The large lobby, bright yellow sofas and surrounding art (paintings, installations and crafts) somehow began the de-stressing process. (But I wished that the slow music issuing from the speakers was Fuji, Apala or Afrobeat).
Everything considered, this was a welcome difference from my experience the weekend before when I lodged in a facility that, though appealing on the outside, had me awake most of the night because everything just seemed to go wrong after I checked in–from water not running in the shower to faulty A/C.
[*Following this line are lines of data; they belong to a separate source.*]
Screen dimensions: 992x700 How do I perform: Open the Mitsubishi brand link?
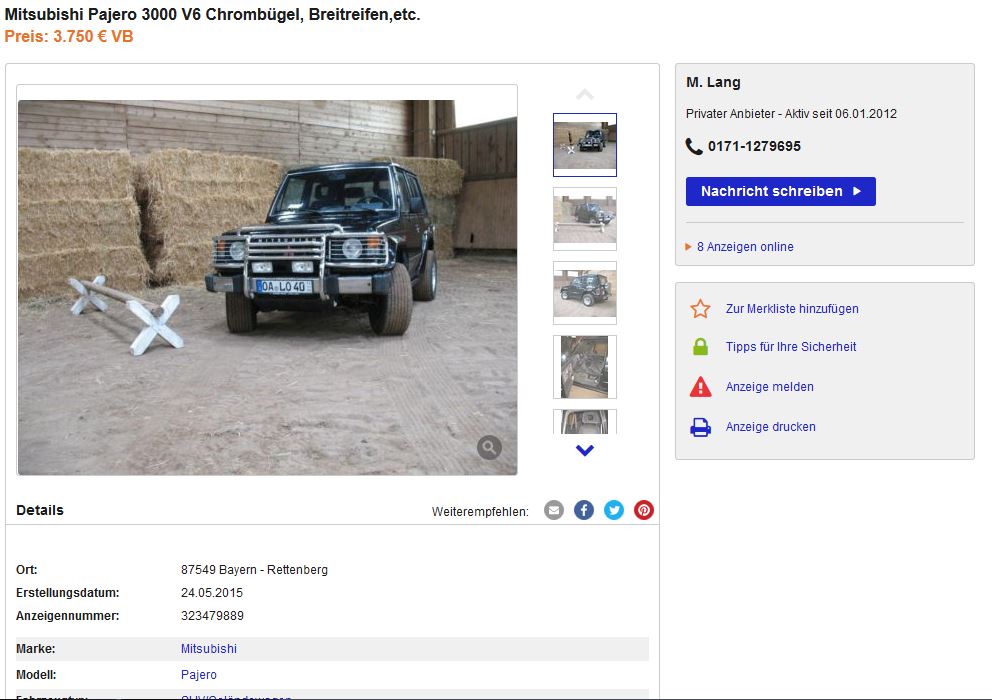(x=209, y=649)
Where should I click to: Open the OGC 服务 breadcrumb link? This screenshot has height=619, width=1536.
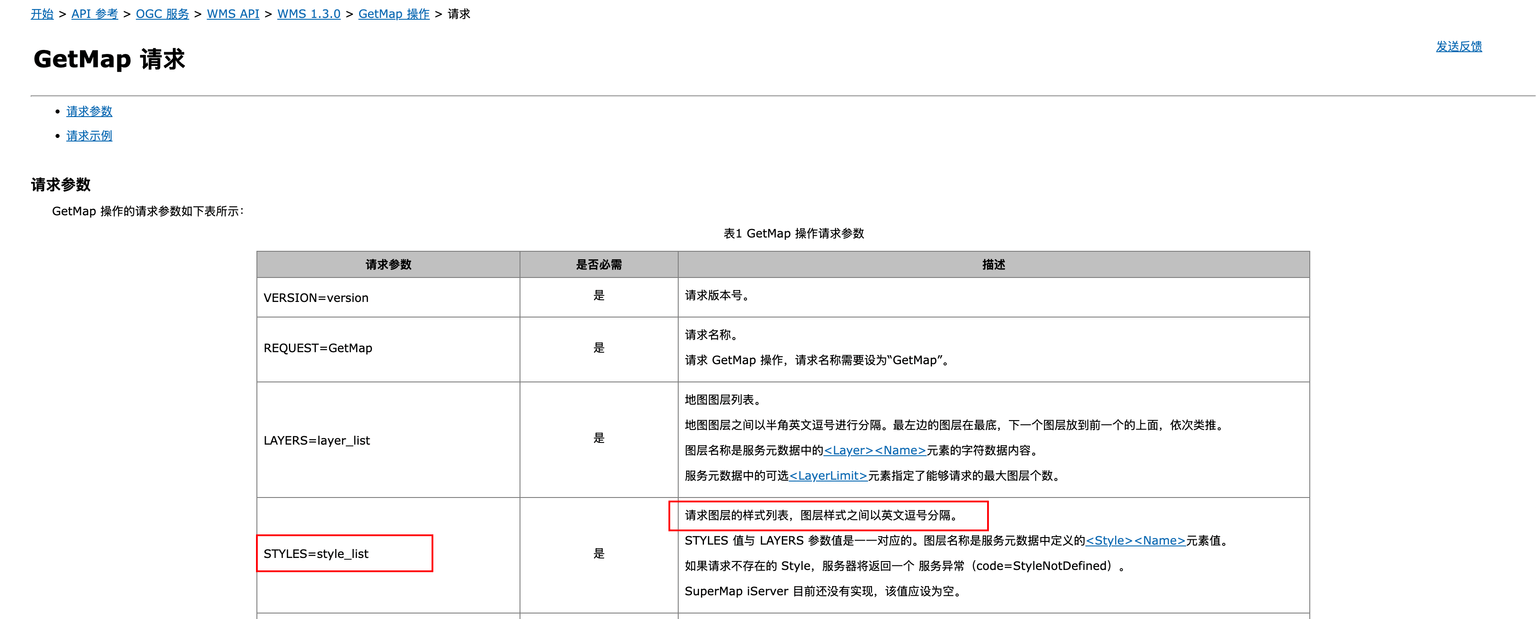(x=162, y=14)
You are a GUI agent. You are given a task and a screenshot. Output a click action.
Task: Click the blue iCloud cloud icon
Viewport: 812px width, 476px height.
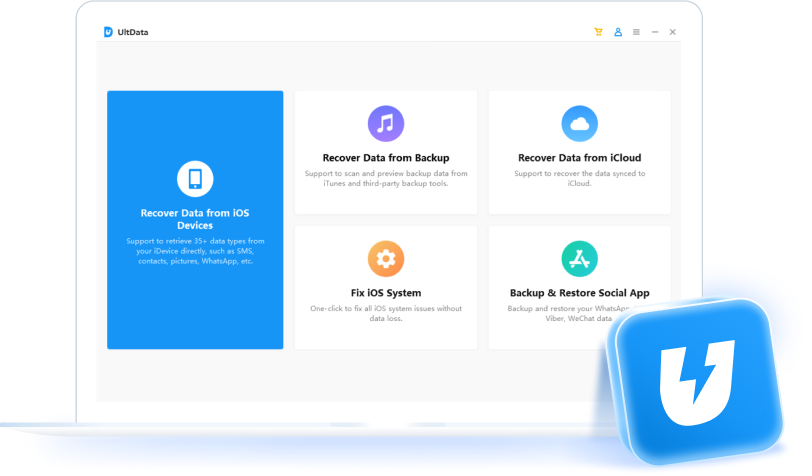579,124
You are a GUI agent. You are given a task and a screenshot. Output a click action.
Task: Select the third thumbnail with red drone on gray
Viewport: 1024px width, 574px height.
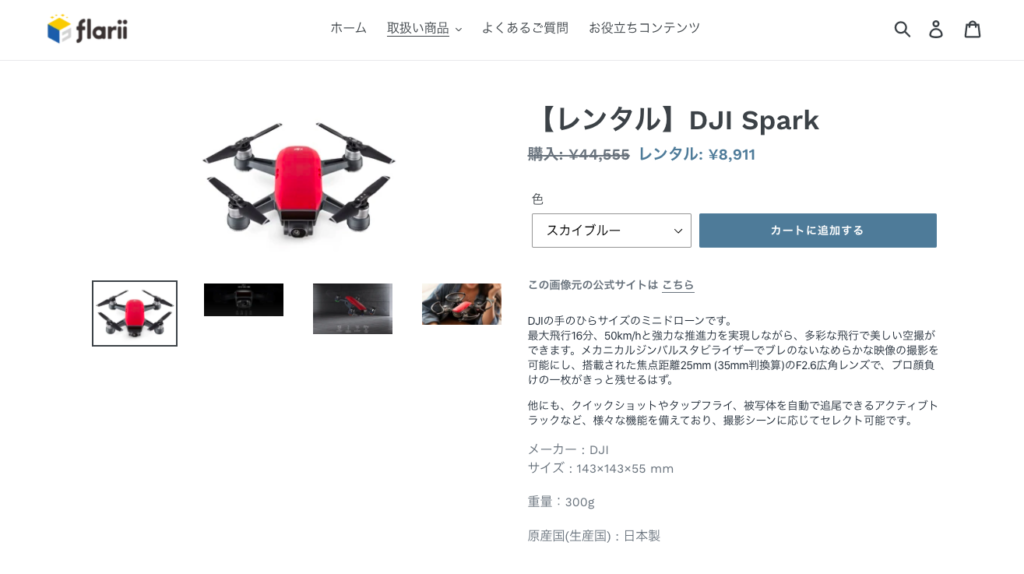(353, 308)
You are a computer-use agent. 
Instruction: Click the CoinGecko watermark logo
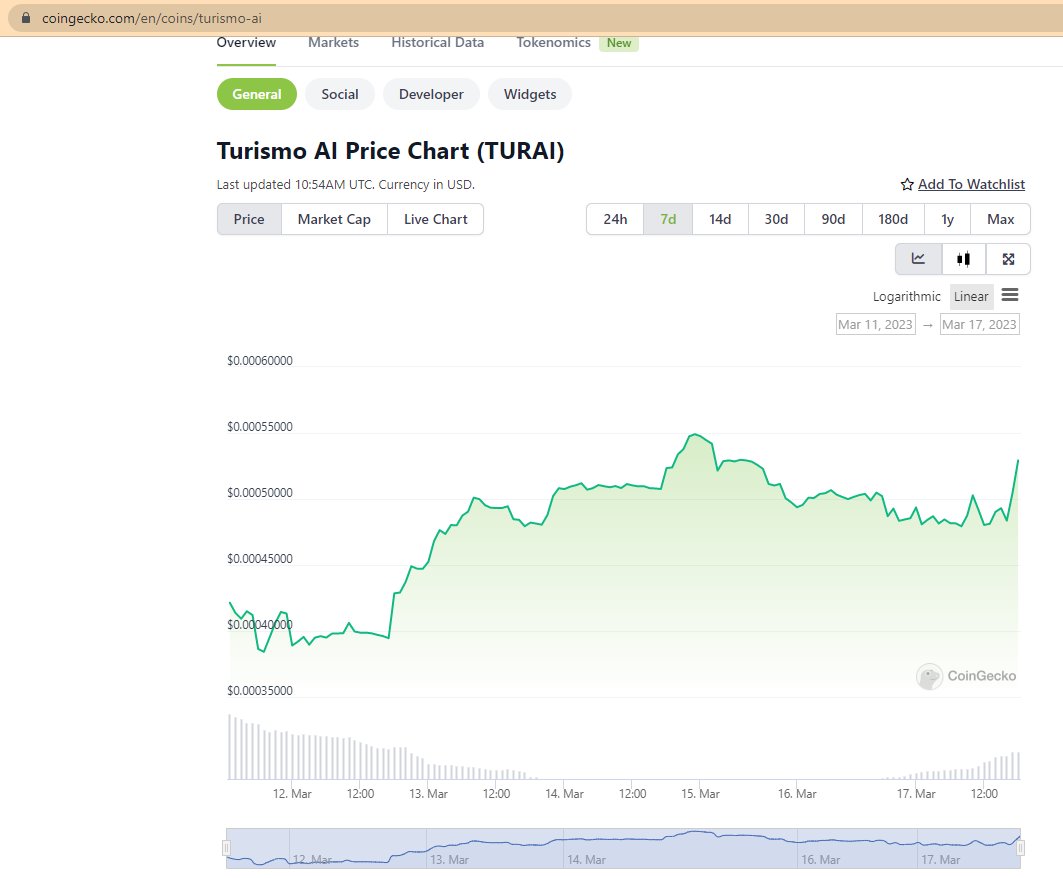tap(930, 676)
Check-in necessities done, the porter walks me to my room somewhere on the ground floor in the west wing, past a corridor installed with even more colourful furniture and lighting. I had no doubt I would have a restful and peaceful stay. But first: I needed to take a shower and then catch up on global news over a cup of coffee.
My room has a lawn-facing balcony. And through the sliding glass doors, on the few times I parted the thick blue blinds, I could see the basketball and tennis courts in the distance.
The next morning, at 6:30am, a call came in from the front office. “Sir, I’d like to inform you that there’s an aerobics session at seven and you’re welcome to join in,” the caller, a guy, says.
Aerobics? Oh, my! I have a jersey, some T-shirts, jeans and shorts, but not the standard clothing for running or jogging, and I certainly didn’t have trainers. Now, a little more awake, I told the receptionist my predicament. I could imagine him smile briefly. “Don’t worry, sir, just go in whatever you have –it’ll be fun.”
The friendliness and geniality of the staff, I noticed yesterday, matched the peaceful ambience of the facility, itself ringed by towering forest vegetation.
About 20 of us assemble at the poolside and so began a 40-minute session powered by the Nigerian brand of hiphop.
Truth is I have always wanted to exercise and go to a gym, but never summoned the discipline to take the leap. With every move the instructor suggested, I saw — and felt — how fun and fulfilling the drill could actually be. I saw all the fitness gems I have passed over by not getting on the trend all this while.
I ended the morning’s session with a 15-minute stint at the hotel’s small but well-equipped gym, pedalling away first on a stationary bike and then going on to lift, huff and puff with a pair of 4-kg dumb bells from the rack. other guests, male and female, sweat it out on the other equipment, all of us drenched in our sweat. I was beside myself and wondered if I could get a set of the latter soon after leaving the hotel.
“You don’t have to immediately,” one guest said, after I pop the question. “You can improvise (that word again!) by filling up two plastic bottles with sand and use those in the meantime.”
On my last morning at the hotel, a Sunday, I chose to enjoy the surrounding flora and fauna. I went jugging by myself in the premises and, a half-hour later, I lay flat on my back, my eyes trained on the surrounding Neem tress. Different species of birds glided about, flit from one branch to the next. There was dirdsong all around me.
It felt like I should lay there forever, but there’s a tour to Olumo Rock in a few hours; I had to get up and get going.